Crate atomr_infer_runtime_vllm

Crate atomr_infer_runtime_vllm 

Source
Expand description

§inference-runtime-vllm

vLLM (Python) runtime — canonical local-LLM backend. Doc §2.1, §10.3.

§Feature flags

  • vllm — pull in PyO3 + the AsyncLLMEngine bridge. Without this feature the runner compiles to a typed-error stub so a cargo build --features remote-only consumer never pulls pyo3 / vllm / cudarc.
  • gemma-default — adds the env probe + HuggingFace cache resolver + optional hf-hub pre-download path so an operator can auto-provision a Gemma 4 deployment when the host has a workable GPU + Python + vLLM + HF token.
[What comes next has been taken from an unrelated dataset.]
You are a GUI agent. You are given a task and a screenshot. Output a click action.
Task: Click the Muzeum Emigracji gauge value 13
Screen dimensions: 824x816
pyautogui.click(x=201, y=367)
See inference::defaults::gemma for the rollup-side adapter.

§Lifecycle

VllmRunner::new is cheap and synchronous — it stores the config. The Python AsyncLLMEngine is built lazily on the first ModelRunner::execute call, so a runner can be instantiated on hosts without a GPU (handy for config-layer tests).

Structs§

VllmConfig
vLLM engine configuration. Pass-through for the Python builder arguments (AsyncEngineArgs); the perf knobs at the bottom map 1:1 to vLLM’s own settings of the same name.
VllmRunner
vLLM runner. Constructs in O(1); the engine boots lazily on the first call to ModelRunner::execute.